O velho estava o observando. O rosto se virou, os olhos fixos no homem enquanto ele lentamente tentava ficar de pé, ignorando o chiado de suas botas, tentando não pensar no que teria que ser feito com uma garganta para fazê-la soar como um bebê em agonia… ou onde os membros daquele torso lamentável foram. Ele o observou, os dentes rachados ligeiramente entreabertos, e lentamente parou de balançar. Ele largou o embrulho de arames, os braços ficando moles ao lado do corpo enquanto o amontoado de carne e dor saltava do chão, e então repousou de cara para o chão musgoso, enviando uma nova onda de protesto entre respirações espumantes e ofegantes. Ele virou-se para encará-lo, os braços balançando, o corpo envolto no que parecia ser algum tipo de pano rasgado de tecido escuro escorrendo.
Drak correu, disparando como um cervo assustado, jogando fora o treinamento e condicionamento no pânico louco, cego e animalesco da fuga. Ele gritou, arfou, falou, riu, tudo para afogar o som dos lentos, titubeantes passos à espreita dele. Ele correu, e correu, e correu, caindo e batendo no chão como se tivesse sido atropelado por um carro, ofegando e esperando o fim, os músculos latejando… então eles começariam de novo, aqueles leves e ruidosos passos, deixando ele mais, e mais, e mais louco.
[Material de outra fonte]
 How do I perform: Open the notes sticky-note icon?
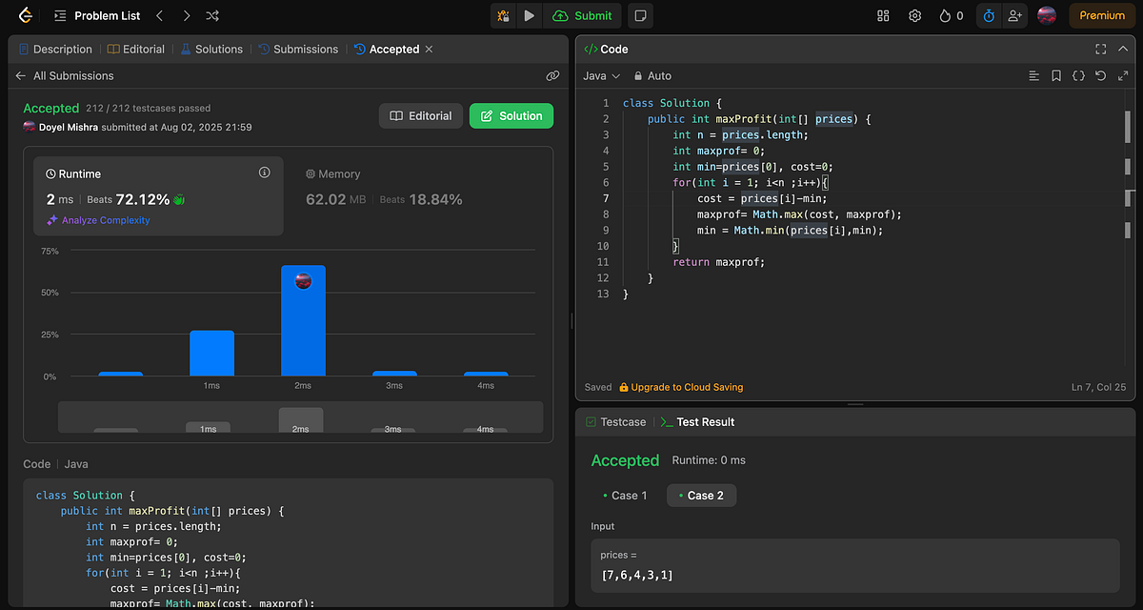(641, 15)
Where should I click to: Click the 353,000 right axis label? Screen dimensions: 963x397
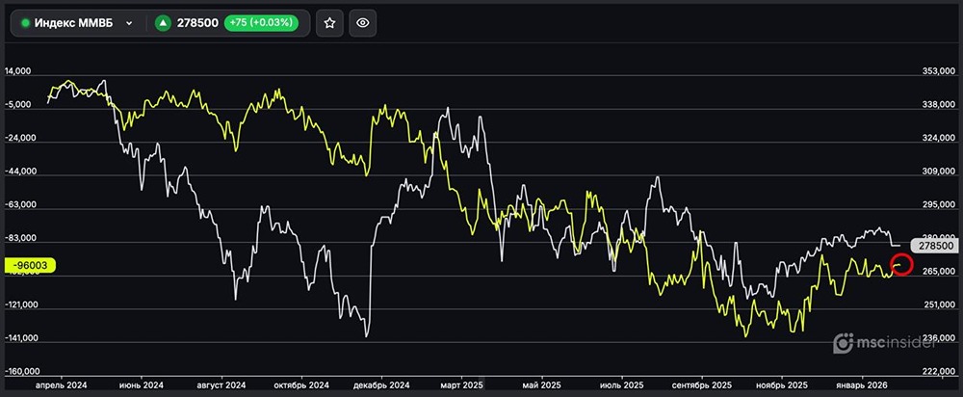pos(939,71)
Ele não sabia, mas correu por quatro dias antes que o velho começasse a tirar pedaços dele.
A recuperação foi nas primeiras horas do amanhecer, sem sol ou lua, e foi surpreendentemente tranquila, considerando todas as coisas. SCP-106 foi encontrado no meio de um campo, fazendo com que as abóboras cedessem e explodissem ao espremê-las ou pisar nelas. A equipe, com menos um homem, foi finalmente reforçada uma hora antes de pegá-lo, empurrando-o de volta para a câmara de recuperação com as grandes “armas solares” de halogênio, quase cegando dois membros da equipe de recuperação em seu zelo para ter o velho de volta trancado a sete chaves.
Ficou na cela, sem um momento de tentativa de fuga. Sentou-se e não fez nada, cabeça inclinada, braços e pernas amolecidos. Um membro da FTM afirmou que parecia saciado e foi instruído a calar a boca em uma capacidade oficial. Desaparecimentos eram encobertos, assassinatos silenciados e tornados pouco noticiados, lendas urbanas semeadas e nutridas. No geral, tudo correu bem, uma vez que o inferno acabou.
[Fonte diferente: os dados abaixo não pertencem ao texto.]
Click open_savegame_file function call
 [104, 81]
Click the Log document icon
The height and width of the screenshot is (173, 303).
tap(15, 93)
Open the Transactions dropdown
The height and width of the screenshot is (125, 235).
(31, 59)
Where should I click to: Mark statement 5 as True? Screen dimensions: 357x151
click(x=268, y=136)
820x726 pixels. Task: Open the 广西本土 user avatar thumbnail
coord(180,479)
Semanas depois, um técnico de observação fez uma anotação no relatório do dia. SCP-106 foi observado produzindo de repente um grande punhado de pequenos objetos brancos, posteriormente identificados como dentes e ossos dos dedos, e colocou a pilha no chão. Em seguida, classificou esses objetos no que pareciam pilhas aleatórias, mais tarde identificadas como separadas pela idade da vítima. Em seguida, olhou para esses itens por várias horas, depois os recolheu.
O significado disso foi considerado não digno de contemplação.